Die Initiative Familie hat soziale Teilhabe und Infektionsschutz für Kinder und Familien gegeneinander ausgespielt. In ihren Stellungnahmen finden sich Personen aus dem Querdenken Spektrum. Von diesem hat sich die Initiative nicht oder unzureichend abgegrenzt. Ihre Mitglieder lehnen zum Teil Impfungen für Kinder ab, prominentester Kopf der Initiative ist die der Sozialdemokratie fernstehende ehemalige CDU-Familienministerin Christina Schröder, möglicherweise wird die „InFam“ vom Institut für neue Soziale Marktwirtschaft, einer Lobbygruppe für Sozialabbau und knallharte Wirtschaftsinteressen, unterstützt. Immer wieder werden die Inhalte von „InFam“ von Querdenker Gruppen dankbar weiter verteilt.

Da wundert es schon, dass gerade die SPD Emmendingen eine Vertreterin dieser Gruppe mit einem Frauenpreis auszeichnen will und in ganz Emmendingen keine andere passende Kandidatin gefunden hat.
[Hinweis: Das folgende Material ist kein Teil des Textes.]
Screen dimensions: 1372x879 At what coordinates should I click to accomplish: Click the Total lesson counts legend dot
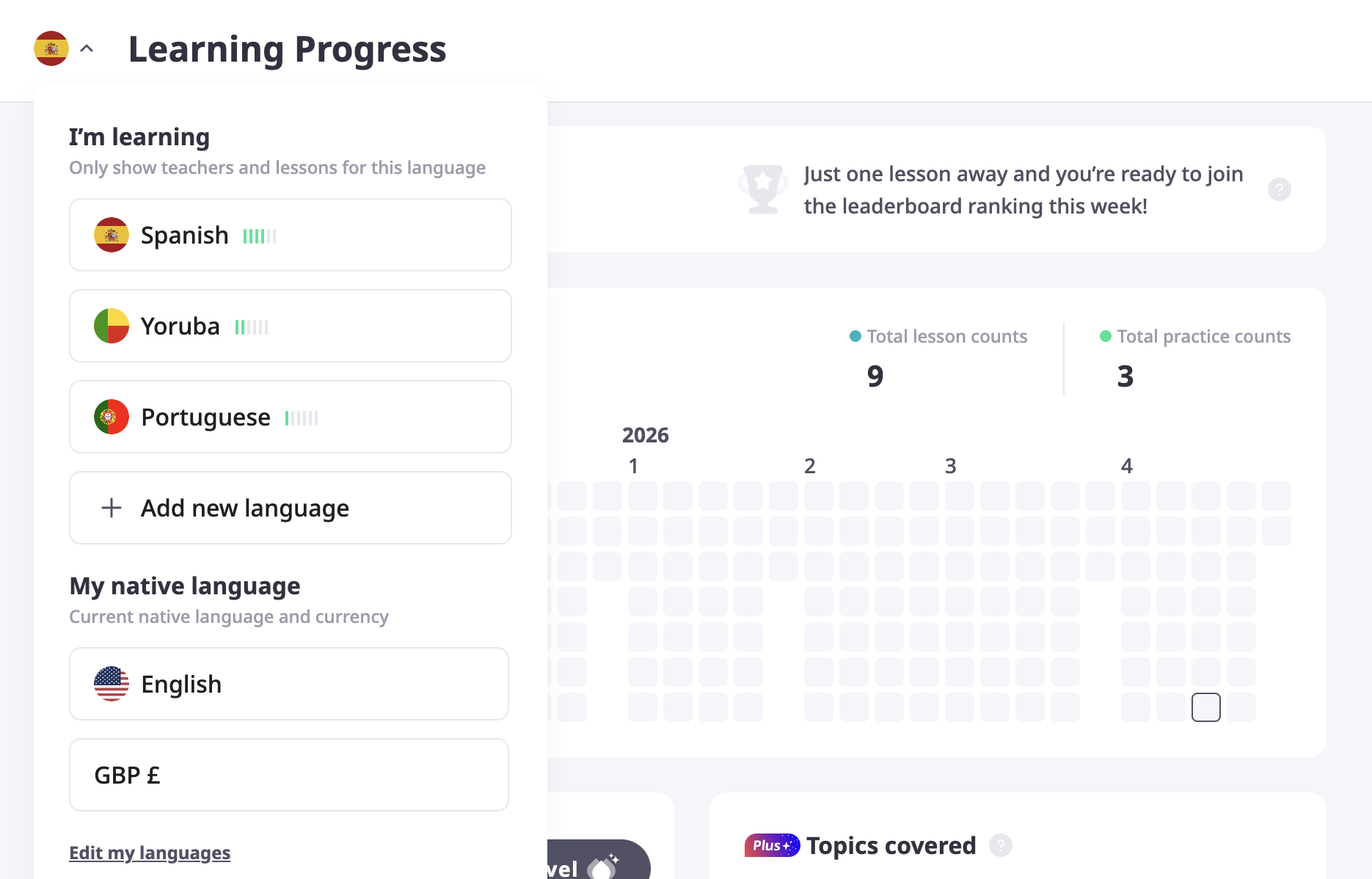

Dass dies von engagierten Menschen, die sich seit über zwei Jahren für Infektionsschutz und und psychosozialer Kinderschutz einsetzten – Dinge die eben nicht im Widerspruch zueinander stehen, sondern einander bedingen – auch in sozialen Medien kritisiert wird, ist wenig verwunderlich.

Im übrigen unterstellt keiner der SPD Emmendingen oder Sabine Wölfle eine Nähe zu Querdenken oder rechtsextremen Ansichten.